[Records contained in a dataset]

BEGIN

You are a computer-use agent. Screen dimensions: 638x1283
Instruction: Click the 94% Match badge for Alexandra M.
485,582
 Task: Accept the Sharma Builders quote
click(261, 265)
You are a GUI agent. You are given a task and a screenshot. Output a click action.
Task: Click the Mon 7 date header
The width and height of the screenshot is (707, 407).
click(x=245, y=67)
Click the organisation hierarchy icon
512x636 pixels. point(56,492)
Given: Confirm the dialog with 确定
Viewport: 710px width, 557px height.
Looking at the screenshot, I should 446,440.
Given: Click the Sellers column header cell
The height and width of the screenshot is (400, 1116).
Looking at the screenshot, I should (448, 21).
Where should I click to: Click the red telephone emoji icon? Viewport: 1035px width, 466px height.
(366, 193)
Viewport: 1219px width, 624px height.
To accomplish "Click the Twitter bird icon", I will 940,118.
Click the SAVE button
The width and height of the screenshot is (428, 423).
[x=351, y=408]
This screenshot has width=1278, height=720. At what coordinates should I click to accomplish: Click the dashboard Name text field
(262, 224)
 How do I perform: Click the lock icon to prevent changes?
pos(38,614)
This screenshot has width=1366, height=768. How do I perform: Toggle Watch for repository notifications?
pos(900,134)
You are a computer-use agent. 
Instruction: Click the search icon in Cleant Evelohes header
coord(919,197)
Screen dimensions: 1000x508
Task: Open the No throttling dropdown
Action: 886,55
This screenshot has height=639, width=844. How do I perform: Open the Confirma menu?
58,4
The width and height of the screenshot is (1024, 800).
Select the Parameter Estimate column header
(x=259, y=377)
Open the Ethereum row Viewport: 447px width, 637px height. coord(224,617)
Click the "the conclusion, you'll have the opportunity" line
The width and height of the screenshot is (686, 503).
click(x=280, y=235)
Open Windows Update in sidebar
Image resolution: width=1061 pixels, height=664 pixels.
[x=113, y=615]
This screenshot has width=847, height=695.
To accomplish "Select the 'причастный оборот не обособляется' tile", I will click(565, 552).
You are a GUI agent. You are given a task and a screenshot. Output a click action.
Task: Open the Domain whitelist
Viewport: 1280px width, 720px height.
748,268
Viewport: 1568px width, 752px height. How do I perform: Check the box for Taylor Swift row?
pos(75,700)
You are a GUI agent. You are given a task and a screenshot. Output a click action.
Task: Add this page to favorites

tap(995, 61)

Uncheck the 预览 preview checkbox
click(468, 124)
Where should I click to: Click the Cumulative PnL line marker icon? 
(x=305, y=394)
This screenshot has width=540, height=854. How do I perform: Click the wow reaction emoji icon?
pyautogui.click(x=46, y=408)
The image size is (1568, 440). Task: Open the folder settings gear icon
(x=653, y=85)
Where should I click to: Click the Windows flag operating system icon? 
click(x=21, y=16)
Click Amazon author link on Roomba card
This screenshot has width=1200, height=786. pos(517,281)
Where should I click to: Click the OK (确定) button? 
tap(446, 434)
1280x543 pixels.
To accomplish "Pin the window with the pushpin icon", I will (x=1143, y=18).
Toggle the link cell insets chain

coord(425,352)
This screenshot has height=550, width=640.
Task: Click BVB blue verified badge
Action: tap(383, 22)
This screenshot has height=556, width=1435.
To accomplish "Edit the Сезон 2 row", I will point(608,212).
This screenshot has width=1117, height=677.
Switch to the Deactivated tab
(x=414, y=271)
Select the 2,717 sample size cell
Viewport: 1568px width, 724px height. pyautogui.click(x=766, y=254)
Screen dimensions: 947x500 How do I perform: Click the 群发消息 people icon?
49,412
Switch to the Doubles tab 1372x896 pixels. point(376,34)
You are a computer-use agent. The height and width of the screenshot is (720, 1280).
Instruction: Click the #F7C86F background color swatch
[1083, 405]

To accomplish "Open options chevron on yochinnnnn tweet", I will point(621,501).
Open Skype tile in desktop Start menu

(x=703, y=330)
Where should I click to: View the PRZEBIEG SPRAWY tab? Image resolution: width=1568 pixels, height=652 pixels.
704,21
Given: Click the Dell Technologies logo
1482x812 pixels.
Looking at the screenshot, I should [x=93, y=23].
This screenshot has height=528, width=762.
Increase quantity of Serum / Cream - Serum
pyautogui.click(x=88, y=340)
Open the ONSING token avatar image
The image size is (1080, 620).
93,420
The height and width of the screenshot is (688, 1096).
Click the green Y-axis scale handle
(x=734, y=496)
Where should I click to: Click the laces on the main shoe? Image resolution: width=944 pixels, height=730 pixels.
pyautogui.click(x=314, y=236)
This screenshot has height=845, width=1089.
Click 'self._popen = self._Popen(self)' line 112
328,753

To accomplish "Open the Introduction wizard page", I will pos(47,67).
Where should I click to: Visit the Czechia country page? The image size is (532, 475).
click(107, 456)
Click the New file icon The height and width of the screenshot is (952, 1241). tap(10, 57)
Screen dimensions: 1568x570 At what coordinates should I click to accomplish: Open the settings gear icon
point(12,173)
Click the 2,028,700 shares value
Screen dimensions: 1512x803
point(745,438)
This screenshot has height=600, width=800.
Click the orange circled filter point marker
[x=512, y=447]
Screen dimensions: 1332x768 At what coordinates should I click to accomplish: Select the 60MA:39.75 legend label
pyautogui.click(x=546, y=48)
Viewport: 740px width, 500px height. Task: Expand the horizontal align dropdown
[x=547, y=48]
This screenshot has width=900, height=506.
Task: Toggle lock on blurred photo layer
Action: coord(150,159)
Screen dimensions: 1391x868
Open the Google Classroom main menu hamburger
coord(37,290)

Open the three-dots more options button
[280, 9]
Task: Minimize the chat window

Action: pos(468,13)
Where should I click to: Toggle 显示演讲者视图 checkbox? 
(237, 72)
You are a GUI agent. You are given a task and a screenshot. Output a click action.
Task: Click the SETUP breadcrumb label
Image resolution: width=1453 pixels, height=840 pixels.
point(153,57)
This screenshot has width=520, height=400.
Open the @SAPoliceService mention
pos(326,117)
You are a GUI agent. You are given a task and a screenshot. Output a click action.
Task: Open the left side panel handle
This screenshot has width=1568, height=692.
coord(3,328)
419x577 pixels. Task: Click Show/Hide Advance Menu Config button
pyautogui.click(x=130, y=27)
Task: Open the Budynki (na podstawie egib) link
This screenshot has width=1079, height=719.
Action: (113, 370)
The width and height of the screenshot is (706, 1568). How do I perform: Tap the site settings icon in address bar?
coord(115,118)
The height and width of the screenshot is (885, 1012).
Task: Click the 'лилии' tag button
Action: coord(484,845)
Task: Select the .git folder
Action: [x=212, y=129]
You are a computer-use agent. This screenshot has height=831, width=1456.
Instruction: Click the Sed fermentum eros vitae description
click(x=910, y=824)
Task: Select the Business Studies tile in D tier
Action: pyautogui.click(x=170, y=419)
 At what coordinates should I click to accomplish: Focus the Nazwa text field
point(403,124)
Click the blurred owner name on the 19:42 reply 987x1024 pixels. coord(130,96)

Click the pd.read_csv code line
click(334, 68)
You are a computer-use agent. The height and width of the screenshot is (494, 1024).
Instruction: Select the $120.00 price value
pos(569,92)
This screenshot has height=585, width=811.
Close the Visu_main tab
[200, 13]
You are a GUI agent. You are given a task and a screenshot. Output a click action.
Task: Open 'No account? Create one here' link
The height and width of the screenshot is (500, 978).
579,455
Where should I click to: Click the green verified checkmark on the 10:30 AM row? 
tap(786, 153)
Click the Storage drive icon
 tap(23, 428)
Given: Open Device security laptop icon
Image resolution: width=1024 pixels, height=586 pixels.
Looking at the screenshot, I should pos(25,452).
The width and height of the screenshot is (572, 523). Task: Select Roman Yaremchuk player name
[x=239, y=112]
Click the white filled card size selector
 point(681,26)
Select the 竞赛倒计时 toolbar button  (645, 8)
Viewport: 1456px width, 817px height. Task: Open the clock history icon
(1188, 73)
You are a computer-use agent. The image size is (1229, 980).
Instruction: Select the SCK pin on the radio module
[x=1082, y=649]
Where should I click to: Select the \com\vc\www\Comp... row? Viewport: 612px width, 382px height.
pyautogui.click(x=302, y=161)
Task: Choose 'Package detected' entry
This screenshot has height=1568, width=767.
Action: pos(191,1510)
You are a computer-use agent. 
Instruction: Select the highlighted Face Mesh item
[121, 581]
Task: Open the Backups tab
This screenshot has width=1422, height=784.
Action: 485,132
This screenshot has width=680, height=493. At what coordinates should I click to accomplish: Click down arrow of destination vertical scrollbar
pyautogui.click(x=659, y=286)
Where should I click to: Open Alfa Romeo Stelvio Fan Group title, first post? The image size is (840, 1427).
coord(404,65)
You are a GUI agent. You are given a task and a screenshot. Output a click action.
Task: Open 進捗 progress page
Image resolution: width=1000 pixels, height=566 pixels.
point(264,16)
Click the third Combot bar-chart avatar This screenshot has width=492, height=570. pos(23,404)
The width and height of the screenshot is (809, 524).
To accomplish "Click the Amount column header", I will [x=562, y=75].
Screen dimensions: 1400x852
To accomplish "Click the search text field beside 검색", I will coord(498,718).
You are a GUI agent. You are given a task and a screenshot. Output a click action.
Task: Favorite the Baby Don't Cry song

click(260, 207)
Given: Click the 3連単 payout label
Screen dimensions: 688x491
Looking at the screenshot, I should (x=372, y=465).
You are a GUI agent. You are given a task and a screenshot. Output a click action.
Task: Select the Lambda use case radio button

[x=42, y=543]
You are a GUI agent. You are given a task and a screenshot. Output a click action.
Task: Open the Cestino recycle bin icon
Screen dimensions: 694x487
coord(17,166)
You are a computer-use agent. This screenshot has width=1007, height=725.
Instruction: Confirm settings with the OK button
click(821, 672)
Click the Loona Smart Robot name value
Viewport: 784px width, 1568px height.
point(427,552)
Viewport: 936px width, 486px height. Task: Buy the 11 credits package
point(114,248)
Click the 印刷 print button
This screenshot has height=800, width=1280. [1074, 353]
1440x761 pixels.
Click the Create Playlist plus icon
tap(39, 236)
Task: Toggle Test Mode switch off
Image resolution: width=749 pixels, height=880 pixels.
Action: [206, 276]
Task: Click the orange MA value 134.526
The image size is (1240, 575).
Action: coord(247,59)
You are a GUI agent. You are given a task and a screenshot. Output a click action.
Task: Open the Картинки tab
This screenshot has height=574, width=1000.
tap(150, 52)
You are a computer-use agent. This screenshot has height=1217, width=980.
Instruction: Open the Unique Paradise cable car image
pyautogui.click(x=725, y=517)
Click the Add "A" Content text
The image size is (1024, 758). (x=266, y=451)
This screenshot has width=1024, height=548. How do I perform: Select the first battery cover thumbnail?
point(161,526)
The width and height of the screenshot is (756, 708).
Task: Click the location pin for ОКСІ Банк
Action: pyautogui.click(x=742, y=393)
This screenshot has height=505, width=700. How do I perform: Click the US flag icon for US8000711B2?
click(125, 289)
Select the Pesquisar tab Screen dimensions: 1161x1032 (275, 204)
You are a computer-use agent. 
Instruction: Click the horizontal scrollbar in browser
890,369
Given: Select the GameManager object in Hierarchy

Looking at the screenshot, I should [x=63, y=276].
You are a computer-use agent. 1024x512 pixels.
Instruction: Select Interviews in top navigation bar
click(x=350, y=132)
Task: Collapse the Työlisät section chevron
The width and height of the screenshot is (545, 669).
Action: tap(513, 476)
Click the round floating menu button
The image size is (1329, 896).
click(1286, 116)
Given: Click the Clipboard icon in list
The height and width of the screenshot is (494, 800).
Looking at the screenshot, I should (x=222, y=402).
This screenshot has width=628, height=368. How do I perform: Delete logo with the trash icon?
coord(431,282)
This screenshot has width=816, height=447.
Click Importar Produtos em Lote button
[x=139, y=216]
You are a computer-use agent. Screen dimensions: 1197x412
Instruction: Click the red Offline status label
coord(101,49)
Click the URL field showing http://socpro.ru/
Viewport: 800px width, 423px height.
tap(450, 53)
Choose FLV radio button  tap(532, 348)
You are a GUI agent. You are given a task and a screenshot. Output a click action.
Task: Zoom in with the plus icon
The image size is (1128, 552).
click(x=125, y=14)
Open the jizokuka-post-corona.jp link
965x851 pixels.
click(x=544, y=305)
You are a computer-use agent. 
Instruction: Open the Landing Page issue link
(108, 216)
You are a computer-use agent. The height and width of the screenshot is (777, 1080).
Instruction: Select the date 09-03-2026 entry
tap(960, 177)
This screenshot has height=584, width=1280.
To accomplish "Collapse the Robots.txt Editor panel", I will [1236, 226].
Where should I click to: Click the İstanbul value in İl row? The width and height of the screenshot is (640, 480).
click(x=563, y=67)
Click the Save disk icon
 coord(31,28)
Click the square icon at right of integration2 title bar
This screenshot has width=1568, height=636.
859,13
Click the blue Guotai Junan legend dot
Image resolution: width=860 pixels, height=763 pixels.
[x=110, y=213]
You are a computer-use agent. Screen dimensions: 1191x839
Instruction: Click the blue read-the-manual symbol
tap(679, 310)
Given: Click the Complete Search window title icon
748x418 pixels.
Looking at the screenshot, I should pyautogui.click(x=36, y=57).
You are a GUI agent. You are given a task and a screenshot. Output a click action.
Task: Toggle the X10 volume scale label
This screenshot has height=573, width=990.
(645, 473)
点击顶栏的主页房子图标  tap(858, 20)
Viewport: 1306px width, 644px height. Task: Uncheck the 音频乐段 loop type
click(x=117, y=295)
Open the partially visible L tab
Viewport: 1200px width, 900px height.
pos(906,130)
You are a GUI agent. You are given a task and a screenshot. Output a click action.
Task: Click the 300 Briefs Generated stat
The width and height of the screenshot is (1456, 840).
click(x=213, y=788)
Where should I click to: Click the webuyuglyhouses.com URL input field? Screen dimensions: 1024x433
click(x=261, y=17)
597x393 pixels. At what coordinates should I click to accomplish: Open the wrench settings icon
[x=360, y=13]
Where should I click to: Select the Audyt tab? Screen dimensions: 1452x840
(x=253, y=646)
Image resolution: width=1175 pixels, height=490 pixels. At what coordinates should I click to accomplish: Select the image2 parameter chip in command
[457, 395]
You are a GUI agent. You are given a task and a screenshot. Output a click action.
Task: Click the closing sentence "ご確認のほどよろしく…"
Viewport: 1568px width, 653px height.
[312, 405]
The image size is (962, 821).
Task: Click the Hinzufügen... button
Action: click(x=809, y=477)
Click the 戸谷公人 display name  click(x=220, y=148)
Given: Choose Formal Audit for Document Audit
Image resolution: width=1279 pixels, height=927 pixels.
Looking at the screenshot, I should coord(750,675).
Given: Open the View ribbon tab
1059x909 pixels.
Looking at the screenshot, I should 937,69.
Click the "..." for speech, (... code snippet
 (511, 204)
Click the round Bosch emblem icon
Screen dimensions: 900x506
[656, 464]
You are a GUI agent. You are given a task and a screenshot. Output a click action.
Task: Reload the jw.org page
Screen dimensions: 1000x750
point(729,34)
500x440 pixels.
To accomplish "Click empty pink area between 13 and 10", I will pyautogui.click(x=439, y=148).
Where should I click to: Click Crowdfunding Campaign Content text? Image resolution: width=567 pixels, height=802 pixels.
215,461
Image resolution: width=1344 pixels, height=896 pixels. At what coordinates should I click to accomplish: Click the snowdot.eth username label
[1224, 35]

END

(WHAT NEEDS TO BE DONE) This task asks for the number of lines above that include the string "panel". Respond with that number only.

(SOLUTION) 2